Hello, have you ever used Xilinx's AXI PCIe IP before? I directly connected the M-AXI interface of this IP to the S-AXI interface, with PCIE:BAR0 mapped to the PCIe configuration space and PCIE:BAR1 mapped to AXI:BAR0 . In the WDF driver, I created a CommonBuffer whose starting address is 16MB-aligned (because the least significant 24 bits of AXIBAR2PCIEBAR_0L are not writable and always remain 0). I wrote the aligned logical address (bus-relative address) to the AXIBAR2PCIEBAR_0L register through PCIE:BAR0 , thereby mapping AXI BAR0 to the CommonBuffer in the host memory. Subsequently, when the WDF driver writes data to PCIE:BAR1 (i.e., writing to AXI:BAR0 ), the CommonBuffer should theoretically contain the written data since AXI:BAR0 is mapped to the CommonBuffer in the host memory. However, in practice, the CommonBuffer does not receive the data. My primary goal is to perform DMA testing using the AXI PCIe IP. Is my approach feasible? I did not create a DMA transaction object because I intended to transfer data solely through the CommonBuffer.
No. You did fine up to there, but that is NOT how it works. There is no "automatic" mapping from the BAR through to the common buffer. All that register does is configure the DMA engine. When you program the on-chip DMA engine to do a transfer, you give it an AXI address. The DMA engine uses AXIBAR2PCIEBAR to translate that address to PCIE space. That's all it does. When you write to BAR1, that's just a single memory write. That does NOT automatically trigger a DMA transaction. You have to do that by hand, by writing to the PCIe IP registers.
And by "DMA transaction" there, I simply mean "a DMA action by the AXI IP block". That is unrelated to WDFDMATRANSACTION.
So, to cause the chip to do a DMA transfer, you need to write AXIBAR2PCIEBAR, then you need to write the starting AXI bus address of the transfer, and the number of bytes to transfer.

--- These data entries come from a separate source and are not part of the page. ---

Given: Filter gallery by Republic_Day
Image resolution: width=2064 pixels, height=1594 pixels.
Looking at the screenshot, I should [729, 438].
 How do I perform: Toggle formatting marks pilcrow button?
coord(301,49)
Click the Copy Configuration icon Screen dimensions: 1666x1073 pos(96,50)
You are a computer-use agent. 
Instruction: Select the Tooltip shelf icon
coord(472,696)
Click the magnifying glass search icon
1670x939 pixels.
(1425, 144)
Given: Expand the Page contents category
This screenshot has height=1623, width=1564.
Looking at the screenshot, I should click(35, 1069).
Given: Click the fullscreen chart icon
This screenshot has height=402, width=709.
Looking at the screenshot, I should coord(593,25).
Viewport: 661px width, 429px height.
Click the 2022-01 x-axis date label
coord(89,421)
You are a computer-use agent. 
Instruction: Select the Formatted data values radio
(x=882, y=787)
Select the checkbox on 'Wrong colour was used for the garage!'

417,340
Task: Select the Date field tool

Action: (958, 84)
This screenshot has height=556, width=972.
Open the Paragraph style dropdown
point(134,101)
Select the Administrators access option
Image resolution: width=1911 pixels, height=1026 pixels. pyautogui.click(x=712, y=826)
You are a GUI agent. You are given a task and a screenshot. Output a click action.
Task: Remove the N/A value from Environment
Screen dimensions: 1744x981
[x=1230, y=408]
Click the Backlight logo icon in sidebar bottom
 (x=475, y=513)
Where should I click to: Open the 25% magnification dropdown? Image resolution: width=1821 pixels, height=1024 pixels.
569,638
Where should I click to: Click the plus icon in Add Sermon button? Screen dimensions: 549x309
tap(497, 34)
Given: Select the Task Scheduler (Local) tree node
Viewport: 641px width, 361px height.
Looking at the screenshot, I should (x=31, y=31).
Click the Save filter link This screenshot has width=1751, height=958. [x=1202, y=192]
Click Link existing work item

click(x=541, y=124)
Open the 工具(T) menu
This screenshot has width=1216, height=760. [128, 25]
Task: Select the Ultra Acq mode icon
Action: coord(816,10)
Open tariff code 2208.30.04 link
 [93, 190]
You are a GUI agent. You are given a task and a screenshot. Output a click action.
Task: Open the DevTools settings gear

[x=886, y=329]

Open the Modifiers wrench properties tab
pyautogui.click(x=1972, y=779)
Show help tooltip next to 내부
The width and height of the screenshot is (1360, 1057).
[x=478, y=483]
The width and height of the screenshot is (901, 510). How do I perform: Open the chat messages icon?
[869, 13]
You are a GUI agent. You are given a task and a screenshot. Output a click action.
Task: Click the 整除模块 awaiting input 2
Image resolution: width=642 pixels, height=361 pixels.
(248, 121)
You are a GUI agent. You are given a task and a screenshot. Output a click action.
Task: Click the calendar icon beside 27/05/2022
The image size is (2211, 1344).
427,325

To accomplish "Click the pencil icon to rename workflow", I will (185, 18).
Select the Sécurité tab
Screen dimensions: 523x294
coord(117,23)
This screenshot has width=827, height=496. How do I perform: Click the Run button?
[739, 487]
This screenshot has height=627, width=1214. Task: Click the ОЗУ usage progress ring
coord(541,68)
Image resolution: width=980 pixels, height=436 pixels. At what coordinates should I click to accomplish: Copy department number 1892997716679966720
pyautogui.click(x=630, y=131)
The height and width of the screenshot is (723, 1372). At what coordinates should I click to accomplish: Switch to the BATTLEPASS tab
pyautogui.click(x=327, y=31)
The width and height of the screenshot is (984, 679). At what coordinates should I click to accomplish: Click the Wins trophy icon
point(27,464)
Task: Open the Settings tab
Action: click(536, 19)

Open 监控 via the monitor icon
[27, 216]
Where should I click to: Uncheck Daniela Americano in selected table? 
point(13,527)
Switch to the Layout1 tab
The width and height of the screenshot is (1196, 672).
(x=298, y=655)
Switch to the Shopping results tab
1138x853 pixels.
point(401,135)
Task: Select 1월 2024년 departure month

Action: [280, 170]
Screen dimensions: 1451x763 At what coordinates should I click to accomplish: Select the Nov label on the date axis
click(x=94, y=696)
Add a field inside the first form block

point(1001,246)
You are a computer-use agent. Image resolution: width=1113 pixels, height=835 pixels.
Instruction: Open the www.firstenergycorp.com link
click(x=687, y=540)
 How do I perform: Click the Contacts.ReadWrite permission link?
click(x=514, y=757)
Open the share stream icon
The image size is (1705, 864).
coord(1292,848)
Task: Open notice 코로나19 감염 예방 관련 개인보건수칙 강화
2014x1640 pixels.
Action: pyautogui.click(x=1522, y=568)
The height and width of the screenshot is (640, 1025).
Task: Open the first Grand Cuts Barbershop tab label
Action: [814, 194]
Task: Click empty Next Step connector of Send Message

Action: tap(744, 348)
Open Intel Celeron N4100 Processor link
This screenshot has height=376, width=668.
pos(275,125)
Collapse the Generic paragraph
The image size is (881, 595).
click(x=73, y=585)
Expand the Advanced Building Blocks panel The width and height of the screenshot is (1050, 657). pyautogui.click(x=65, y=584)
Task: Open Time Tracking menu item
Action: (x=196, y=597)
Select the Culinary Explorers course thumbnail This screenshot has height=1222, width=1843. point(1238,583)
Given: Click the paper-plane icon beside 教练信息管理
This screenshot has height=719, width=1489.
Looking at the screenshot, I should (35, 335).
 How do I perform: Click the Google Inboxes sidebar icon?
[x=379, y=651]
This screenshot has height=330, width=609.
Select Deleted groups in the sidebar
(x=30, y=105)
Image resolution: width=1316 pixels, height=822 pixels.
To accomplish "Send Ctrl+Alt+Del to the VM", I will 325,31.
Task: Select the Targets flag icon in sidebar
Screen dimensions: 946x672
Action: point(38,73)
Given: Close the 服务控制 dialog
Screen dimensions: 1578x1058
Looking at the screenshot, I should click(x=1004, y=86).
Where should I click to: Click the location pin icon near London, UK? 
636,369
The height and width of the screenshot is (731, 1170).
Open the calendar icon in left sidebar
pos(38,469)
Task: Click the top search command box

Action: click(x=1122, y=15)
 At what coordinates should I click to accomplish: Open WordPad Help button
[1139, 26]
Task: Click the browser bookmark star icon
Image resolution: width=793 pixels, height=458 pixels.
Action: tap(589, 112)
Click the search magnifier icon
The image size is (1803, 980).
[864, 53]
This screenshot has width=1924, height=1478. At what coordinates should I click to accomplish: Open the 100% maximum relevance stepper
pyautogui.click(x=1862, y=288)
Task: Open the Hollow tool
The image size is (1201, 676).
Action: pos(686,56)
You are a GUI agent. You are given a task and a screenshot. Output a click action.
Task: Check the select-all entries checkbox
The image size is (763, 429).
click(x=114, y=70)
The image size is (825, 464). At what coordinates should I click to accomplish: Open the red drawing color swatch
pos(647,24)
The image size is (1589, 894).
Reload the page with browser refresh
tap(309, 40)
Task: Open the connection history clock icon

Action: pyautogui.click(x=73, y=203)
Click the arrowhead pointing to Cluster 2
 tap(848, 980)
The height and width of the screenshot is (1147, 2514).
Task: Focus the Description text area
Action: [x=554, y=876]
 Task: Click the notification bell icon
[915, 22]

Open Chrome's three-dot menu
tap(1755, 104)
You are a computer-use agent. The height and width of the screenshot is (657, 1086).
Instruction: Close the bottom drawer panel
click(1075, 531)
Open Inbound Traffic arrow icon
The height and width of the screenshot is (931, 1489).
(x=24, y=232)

Writing the byte count is what causes the DMA to occur.
Assuming the aligned logical address of the CommonBuffer in the WDF driver is 0x12000000, writing this value to AXIBAR2PCIEBAR_0L would set AXIBAR2PCIEBAR_0L = 0x12000000. In the AXI PCIe Bridge IP, if AXI:BAR0 is configured to 0xA0000000, and an AXI Master on the AXI bus (e.g., the M-AXI interface of the AXI PCIe IP) initiates an AXI write transaction with AWADDR = 0xA0345678, the corresponding PCIe address is calculated as:
PCIE Address = AXI Address - AXI:BAR0 + AXIBAR2PCIEBAR_0L.
Substituting the values:
PCIE Address = 0xA0345678 - 0xA0000000 + 0x12000000 = 0x12345678
.
This address translation is automatically performed by the AXI PCIe IP internally during transaction handling.
OK, I went out and read the Xilinx document, instead of assuming this was just like previous Xilinx PCIe modules I've used.
AXIBAR2PCIEBAR_0 is used to translate AXI reads/writes to PCIe reads/writes. PCIBAR2AXIBAR_0 is used to translate PCIe writes into the BAR regions assigned by the operating system into AXI space.
So. AXI reads and writes (originated by the chip) can be translated to arbitrary PCIe addresses, like your common buffer. PCIe reads and writes (originated by the CPU) into the BAR0 region can be translated into AXI cycles
Are you saying that you configured C_AXIBAR_0 and C_PCIEBAR2AXIBAR_0 to the same AXI address, then configured C_AXIBAR2PCIEBAR_0 to your common buffer, and then tried to write into BAR0 and expected to see the result looped back to the common buffer? It's not entirely clear to me that writes coming in through the bridge should be looped back out through the bridge. It's not an unreasonable, but I wouldn't be surprised if it didn't work.
Have you asked this on the Xilinx support forums? They tend to be rather responsive, and this is not really a Windows question.